The forest path stretched into the distance, walled by the dark green trees. The feeling was calm and placid, almost soporific. Walking was relaxing, effortless. I was barely aware that was what I was doing. My mind was floating through the woods, detached and tranquil. Nature can do that, even in a forest like this, which wasn’t spectacular, awesome, glorious, exciting or any other of the Instagram-essential hyped-up descriptions. Just a pleasant wood with a little path weaving through it. But its effect was magical. I was in another world, far from the problems of the bigger one outside those trees. The walk left me feeling refreshed, revived, and much more able to cope with that often overwhelming and frightening human-made world.

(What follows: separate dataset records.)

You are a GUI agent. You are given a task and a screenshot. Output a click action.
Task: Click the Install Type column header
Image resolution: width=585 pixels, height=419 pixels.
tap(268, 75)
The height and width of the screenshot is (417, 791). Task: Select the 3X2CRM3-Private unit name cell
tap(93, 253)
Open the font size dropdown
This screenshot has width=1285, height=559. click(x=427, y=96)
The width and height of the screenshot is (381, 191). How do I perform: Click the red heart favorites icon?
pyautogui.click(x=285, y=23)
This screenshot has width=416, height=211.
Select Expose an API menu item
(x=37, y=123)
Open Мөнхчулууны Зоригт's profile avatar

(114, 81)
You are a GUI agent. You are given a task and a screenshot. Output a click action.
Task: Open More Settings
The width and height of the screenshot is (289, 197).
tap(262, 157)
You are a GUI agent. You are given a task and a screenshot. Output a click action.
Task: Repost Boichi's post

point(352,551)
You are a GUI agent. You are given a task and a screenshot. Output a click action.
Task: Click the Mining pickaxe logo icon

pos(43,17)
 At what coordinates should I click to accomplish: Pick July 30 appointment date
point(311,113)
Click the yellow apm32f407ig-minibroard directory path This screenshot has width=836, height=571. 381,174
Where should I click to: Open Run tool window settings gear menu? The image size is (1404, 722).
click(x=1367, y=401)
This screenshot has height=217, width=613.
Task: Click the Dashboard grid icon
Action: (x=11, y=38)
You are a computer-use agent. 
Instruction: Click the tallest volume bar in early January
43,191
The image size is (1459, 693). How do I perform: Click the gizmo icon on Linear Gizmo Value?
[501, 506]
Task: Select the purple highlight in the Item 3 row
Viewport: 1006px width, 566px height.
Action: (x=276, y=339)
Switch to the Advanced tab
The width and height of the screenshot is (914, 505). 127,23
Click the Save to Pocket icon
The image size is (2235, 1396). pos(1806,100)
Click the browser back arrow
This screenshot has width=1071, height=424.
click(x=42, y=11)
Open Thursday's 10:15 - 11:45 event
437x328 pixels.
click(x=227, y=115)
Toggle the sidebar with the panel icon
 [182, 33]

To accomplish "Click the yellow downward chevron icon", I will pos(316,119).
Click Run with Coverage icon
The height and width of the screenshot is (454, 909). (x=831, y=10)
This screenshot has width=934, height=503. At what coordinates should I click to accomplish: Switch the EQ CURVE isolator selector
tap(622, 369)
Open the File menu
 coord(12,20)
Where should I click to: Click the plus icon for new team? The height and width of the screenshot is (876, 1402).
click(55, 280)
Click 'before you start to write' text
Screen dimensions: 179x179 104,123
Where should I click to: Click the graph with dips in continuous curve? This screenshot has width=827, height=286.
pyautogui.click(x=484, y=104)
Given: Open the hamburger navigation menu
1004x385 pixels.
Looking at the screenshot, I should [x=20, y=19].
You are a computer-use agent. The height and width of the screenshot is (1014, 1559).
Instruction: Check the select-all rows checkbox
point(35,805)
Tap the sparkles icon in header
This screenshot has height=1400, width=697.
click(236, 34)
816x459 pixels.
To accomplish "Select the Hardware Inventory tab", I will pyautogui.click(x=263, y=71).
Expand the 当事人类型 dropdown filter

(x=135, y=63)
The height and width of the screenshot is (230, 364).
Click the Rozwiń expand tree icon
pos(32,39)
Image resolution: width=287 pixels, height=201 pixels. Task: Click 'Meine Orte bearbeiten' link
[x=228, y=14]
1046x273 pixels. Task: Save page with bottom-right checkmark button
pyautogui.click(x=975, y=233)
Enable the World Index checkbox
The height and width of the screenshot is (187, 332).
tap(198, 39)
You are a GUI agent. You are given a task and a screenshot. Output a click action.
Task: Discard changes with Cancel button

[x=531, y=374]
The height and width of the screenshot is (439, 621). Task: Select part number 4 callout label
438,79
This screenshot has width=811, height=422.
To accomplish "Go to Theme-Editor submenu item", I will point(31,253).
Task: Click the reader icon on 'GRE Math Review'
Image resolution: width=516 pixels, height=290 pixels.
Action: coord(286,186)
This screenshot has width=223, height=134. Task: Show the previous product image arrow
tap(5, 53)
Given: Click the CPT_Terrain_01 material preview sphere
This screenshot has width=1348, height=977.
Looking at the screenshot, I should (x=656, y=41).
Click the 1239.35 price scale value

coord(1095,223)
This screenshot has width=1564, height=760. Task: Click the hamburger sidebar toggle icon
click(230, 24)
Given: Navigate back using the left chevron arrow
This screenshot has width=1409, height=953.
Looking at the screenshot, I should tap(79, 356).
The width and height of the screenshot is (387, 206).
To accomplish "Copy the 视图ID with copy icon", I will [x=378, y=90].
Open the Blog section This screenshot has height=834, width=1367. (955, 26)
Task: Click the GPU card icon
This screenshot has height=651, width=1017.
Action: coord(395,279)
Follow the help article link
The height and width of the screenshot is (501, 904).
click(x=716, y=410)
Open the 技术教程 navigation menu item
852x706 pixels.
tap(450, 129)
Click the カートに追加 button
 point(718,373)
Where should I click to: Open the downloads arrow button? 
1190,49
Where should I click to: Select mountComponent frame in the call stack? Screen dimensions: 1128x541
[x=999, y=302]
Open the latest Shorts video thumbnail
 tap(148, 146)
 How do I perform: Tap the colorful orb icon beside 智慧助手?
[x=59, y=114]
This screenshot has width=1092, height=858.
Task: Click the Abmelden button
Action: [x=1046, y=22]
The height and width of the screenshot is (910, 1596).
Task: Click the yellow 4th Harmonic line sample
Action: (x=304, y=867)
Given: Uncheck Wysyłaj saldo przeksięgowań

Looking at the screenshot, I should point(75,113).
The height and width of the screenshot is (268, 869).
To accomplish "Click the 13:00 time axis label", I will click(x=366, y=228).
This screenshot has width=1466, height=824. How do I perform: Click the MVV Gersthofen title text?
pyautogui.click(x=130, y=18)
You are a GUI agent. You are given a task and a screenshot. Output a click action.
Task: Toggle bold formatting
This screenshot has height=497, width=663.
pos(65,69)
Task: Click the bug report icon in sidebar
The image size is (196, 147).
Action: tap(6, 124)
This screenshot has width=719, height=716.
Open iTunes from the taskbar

That nature and walking in nature can have such a healthy effect has become widely accepted in recent years, with many studies backing this up. For those of us who’ve revelled in nature and wild places all our lives this isn’t new. It became part of me when I was a child, exploring local woods and fields. It’s something I’ve always known, though it took me many years to realise this was something special and important. Wild places matter for our mental and physical health. They take us away from the frenetic, noisy, confusing world of cities and industry and return us to our true home. Over a hundred years ago John Muir wrote “Thousands of tired, nerve-shaken, over-civilized people are beginning to find out that going to the mountains is going home; that wildness is a necessity; and that mountain parks and reservations are useful not only as fountains of timber and irrigating rivers, but as fountains of life.” This is as true today as it was then and even more urgent as now even fewer people have much contact with nature while our wild places are diminishing even faster than in Muir’s time just as more of us are discovering how important they are.

In the words of Joni Mitchell “you don’t know what you’ve got ‘til it’s gone”. Some of us do know but not enough and it’s important we do everything we can to spread this knowledge and get more people committed to protecting and restoring wild places. We are part of nature. Forgetting this can only lead to disaster.

The peace of wild places, the comfort of nature, can soothe the mind. Physical activity in these places can keep the body healthy. Walking, mountaineering, kayaking, swimming; the actual activity matters less than where it’s carried out. All those who take part in these outdoor pursuits gravitate towards wilder places, and not, I think, just because of their aesthetic qualities but also because the wildness feels right, helps make the physical activity feel appropriate, helps make the experience complete and whole. When I walk through wild places, especially day after day, I feel I belong, I feel part of where I am, the detachment I feel in cities disappears. The physical and mental benefits of wild nature combine to give a feeling of contentment.

It might seem this doesn’t matter to most people. That it’s just a few outdoor lovers and wildlife enthusiasts who are concerned. That this isn’t so was brought home to me during the foot and mouth disaster many years ago. Much of the countryside, including even the wildest places, was closed. Tourism fell away. If people couldn’t leave roads and experience nature, even if only for a stroll or a picnic in a wood or field, they didn’t come. Just looking at the landscape wasn’t enough. They wanted the freedom of being in nature, not just observers of it.

During that sad time I met two walkers from England on the summit of Cairn Toul, deep in the Cairngorms. With access to the English hills still restricted they’d come up here for the freedom of walking in hills that weren’t regulated and controlled, where they could wander at will. Wild places are free places. We need them. “Wildness is a necessity”.